RECORDS PROVIDED:
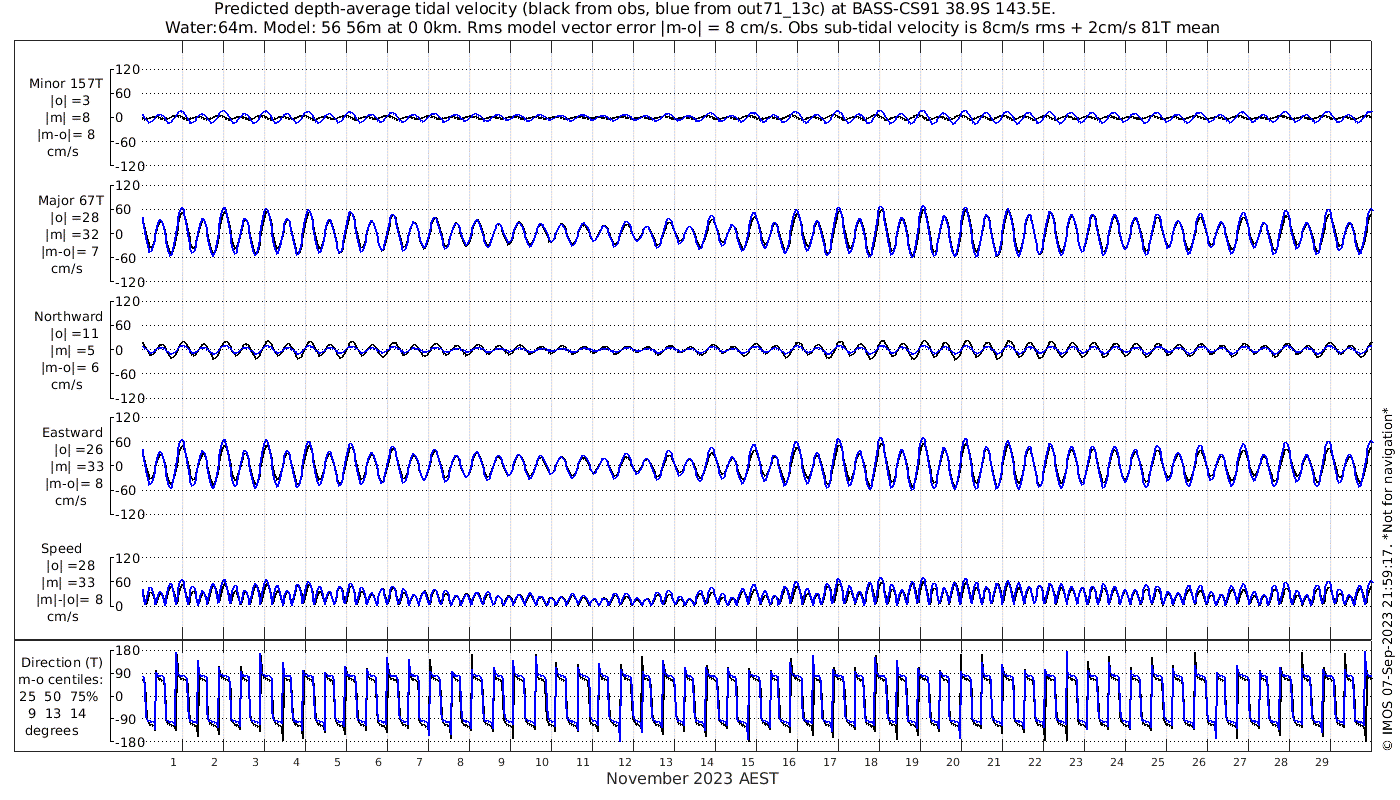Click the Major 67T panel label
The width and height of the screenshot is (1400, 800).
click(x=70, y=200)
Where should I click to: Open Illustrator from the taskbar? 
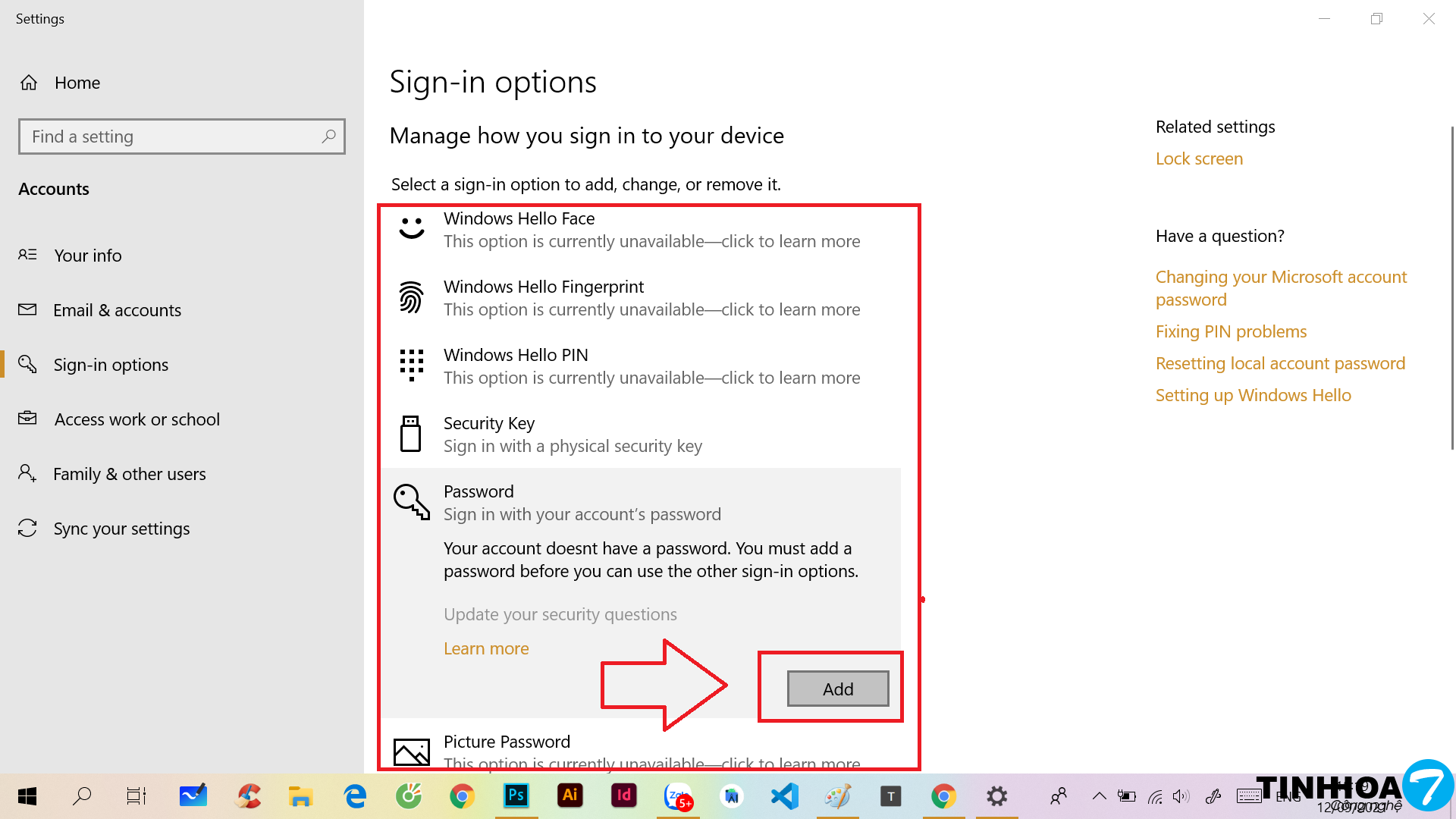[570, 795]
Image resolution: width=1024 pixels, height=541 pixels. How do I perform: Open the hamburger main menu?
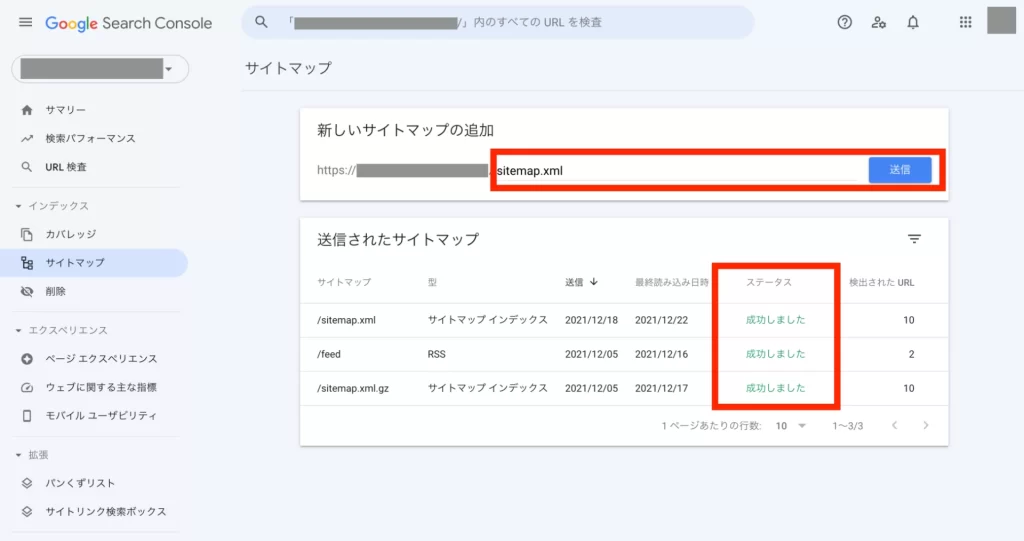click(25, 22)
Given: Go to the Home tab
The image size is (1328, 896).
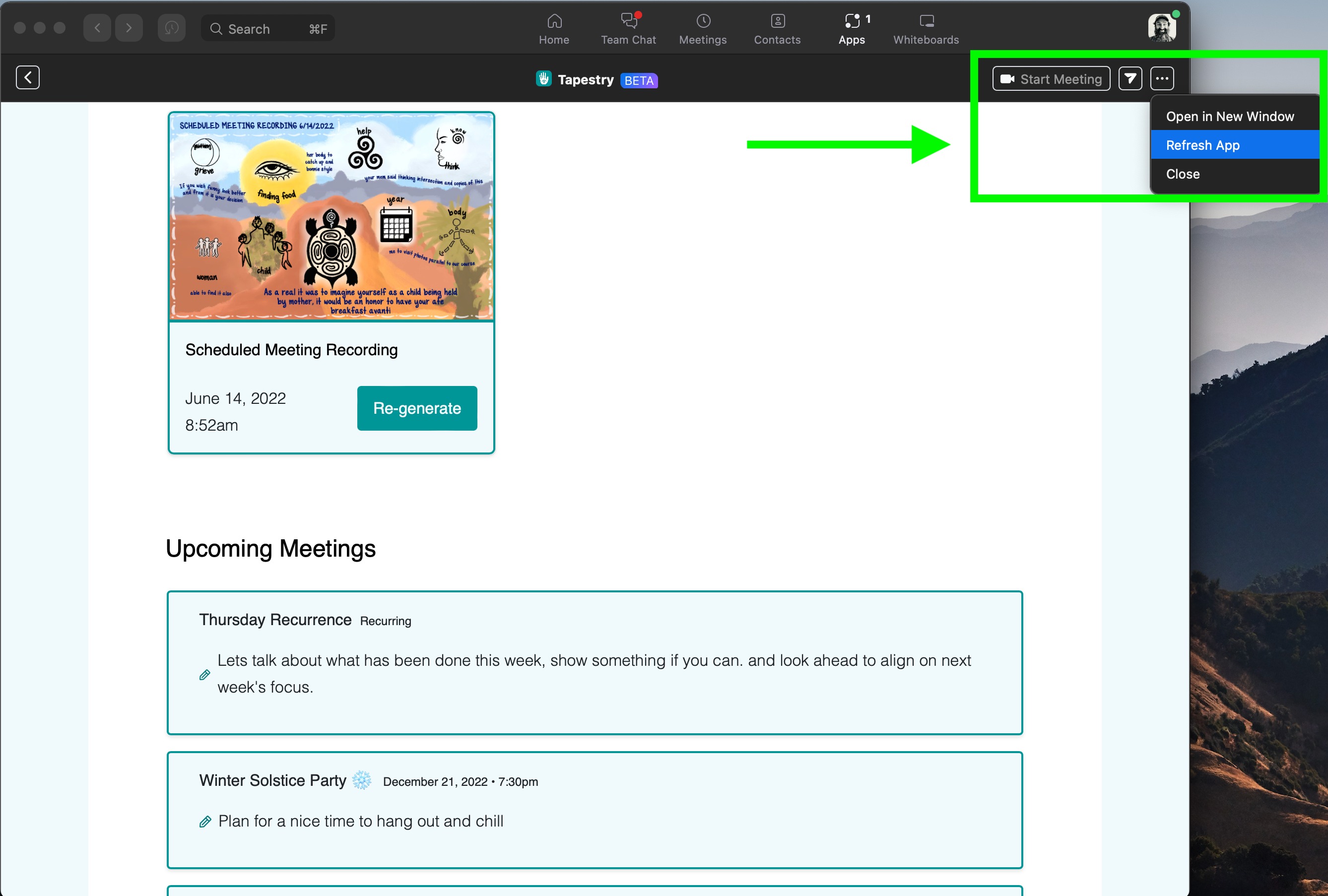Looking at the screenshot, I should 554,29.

--

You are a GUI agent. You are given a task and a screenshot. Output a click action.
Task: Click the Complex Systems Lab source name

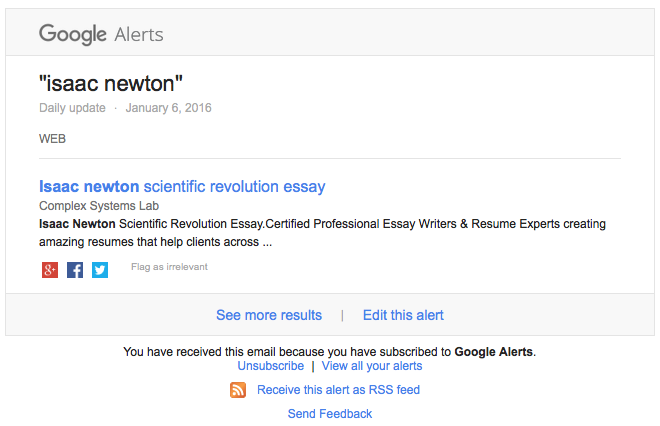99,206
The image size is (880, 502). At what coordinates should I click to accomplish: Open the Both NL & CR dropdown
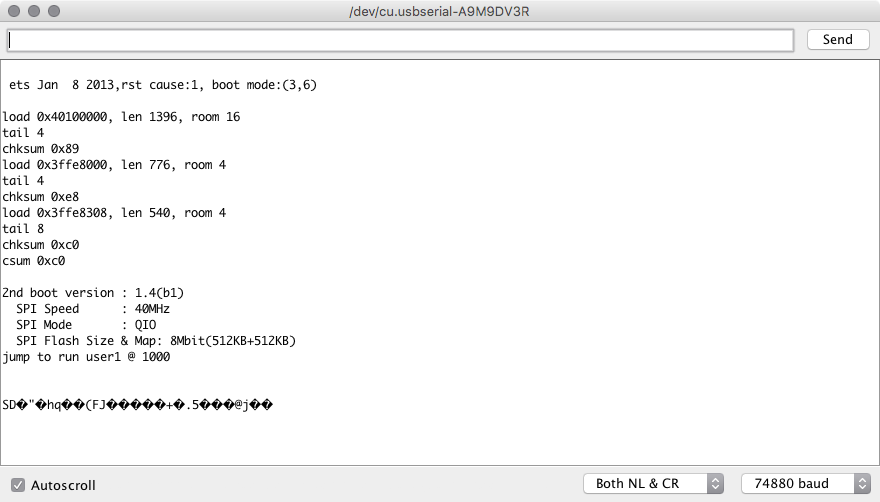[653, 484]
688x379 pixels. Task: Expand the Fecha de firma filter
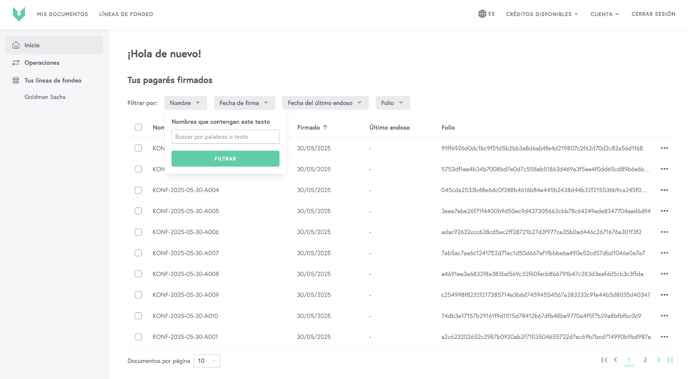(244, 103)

...

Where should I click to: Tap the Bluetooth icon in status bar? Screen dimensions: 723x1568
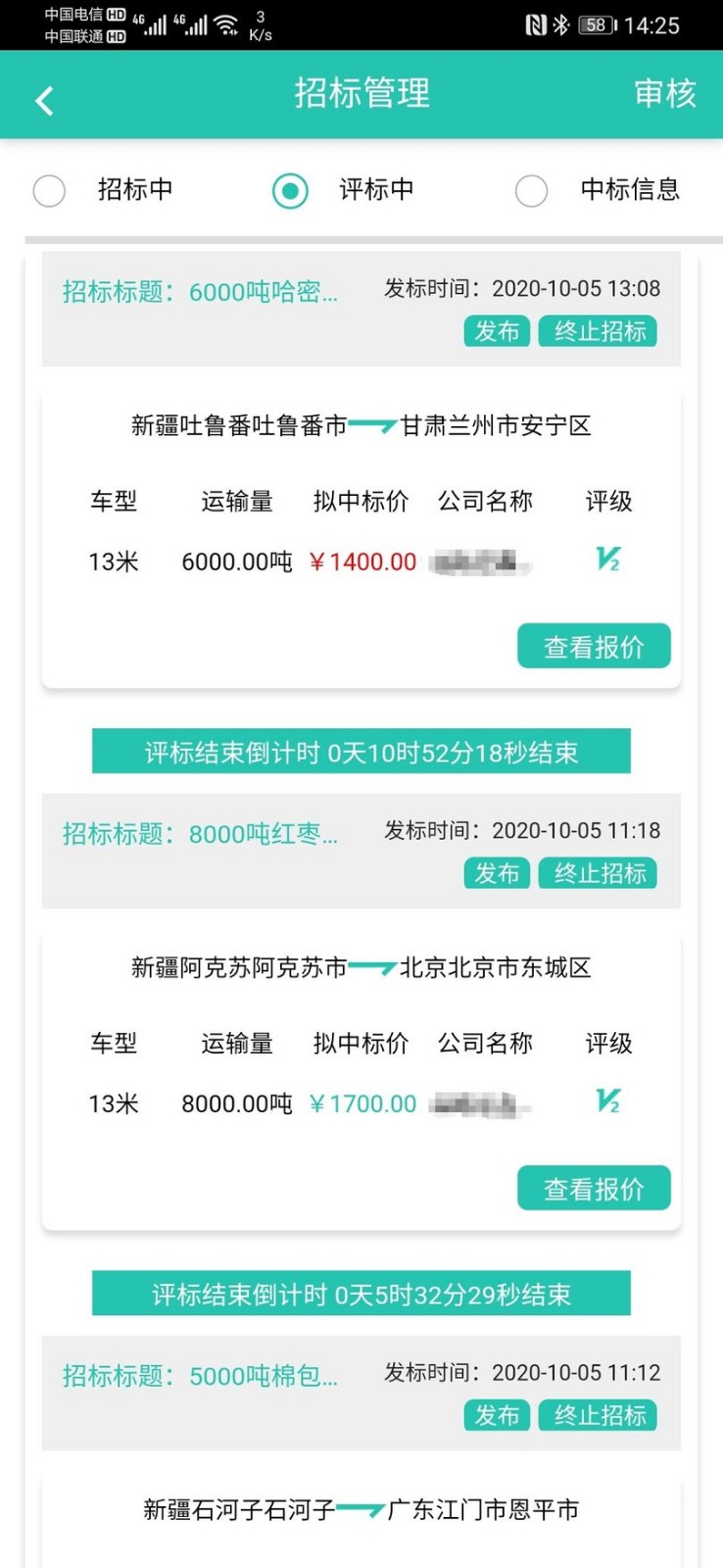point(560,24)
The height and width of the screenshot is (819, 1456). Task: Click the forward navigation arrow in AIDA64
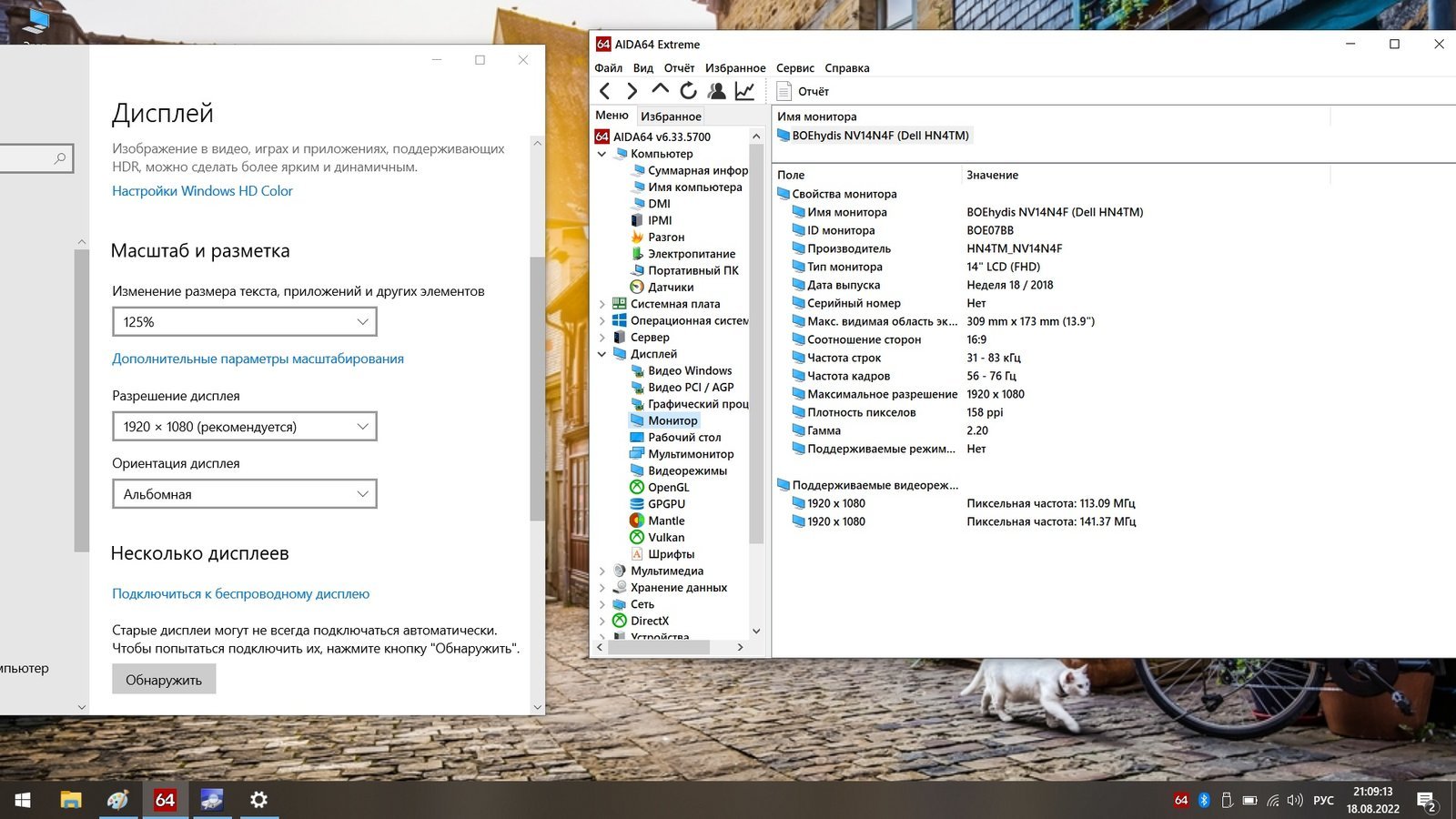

PROMPT:
Can you copy the records from the line with "Image resolution: width=1024" through the line with "Looking at the screenshot, I should 554,29." word for word, omitting the pictures?

WORKED SOLUTION:
Image resolution: width=1024 pixels, height=541 pixels. How do I perform: Open the hamburger main menu?
click(25, 22)
Given: Go to the Home tab
The image size is (1328, 896).
Looking at the screenshot, I should 554,29.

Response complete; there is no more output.